Today, we invite Jacob Wren to the blog to share thoughts on a chapter from his new novel, Dry Your Tears to Perfect Your Aim! Read on for insights into the initial inspirations and questions that led Jacob to draft the first chapter of his book. Off to Jacob!
Perhaps the first impulse for Dry Your Tears to Perfect Your Aim came many years ago when I turned on the television and saw images of the so-called Shock and Awe campaign in Iraq. My first impulse was: I want to go there, to feel it for myself. Not to watch televised images of people being killed by U.S. missiles but to put myself in the missiles path and possibly be killed myself. I knew it would accomplish nothing, would solve nothing, but nonetheless I had such an intense impulse that I wanted to go. Of course I didn’t. I’m not a suicidal adventurer, I’m a depressed writer. So instead of going I chose to write about the feeling, try to understand it, to unpack it in all its problematic and colonial aspects. To write through it into the politicized yet dreamlike world of my subconscious and find out where it leads.

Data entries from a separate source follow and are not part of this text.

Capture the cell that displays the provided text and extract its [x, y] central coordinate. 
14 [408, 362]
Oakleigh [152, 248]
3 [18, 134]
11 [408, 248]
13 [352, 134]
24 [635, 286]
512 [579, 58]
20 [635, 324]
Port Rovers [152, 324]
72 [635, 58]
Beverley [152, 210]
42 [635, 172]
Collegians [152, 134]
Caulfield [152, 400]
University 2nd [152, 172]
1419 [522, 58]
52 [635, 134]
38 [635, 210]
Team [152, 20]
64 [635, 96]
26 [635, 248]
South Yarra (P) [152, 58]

On the other side of this impulse, I suspect, is a desire (or literary desire) for utopia, for a better world. Or at least to know, if we really try, how much improvement may or may not be possible. Utopia is a classical theme for political literature and I’m searching for a different way into the heart of the matter. Obviously one of the questions I’m asking myself is: if there was a more utopian place, how would it protect itself, how would they prevent themselves being crushed by the military or even fascist forces that are so prevalent in the world. All of this is also wrapped up in the desire for a different kind of anti-war novel.
It was only much more recently that I heard Dry Your Tears to Perfect Your Aim referred to as autofiction. I certainly wasn’t thinking of it as autofiction when I was writing it, but in retrospect the label makes a strange kind of sense to me. A different kind of anti-war novel meets a different kind of autofiction. The protagonist is certainly the closest character to myself that I’ve ever written, too close for comfort, expressing so many of my conflicted thoughts yet doing things I would never have the guts to do in real life. And yet imagining myself doing things I would never do, in some kind of literary paradox, seems to bring the content closer to me rather than further away. That moment when I saw the explosions on television and thought ‘I want to go there’ was a strange moment of truth. And, at the same time, that feeling of wanting to go there, to be at risk, to be closer to death and closer to the painfully unbearable reality of the situation, was also a lie to save myself the shame of being endlessly complicit.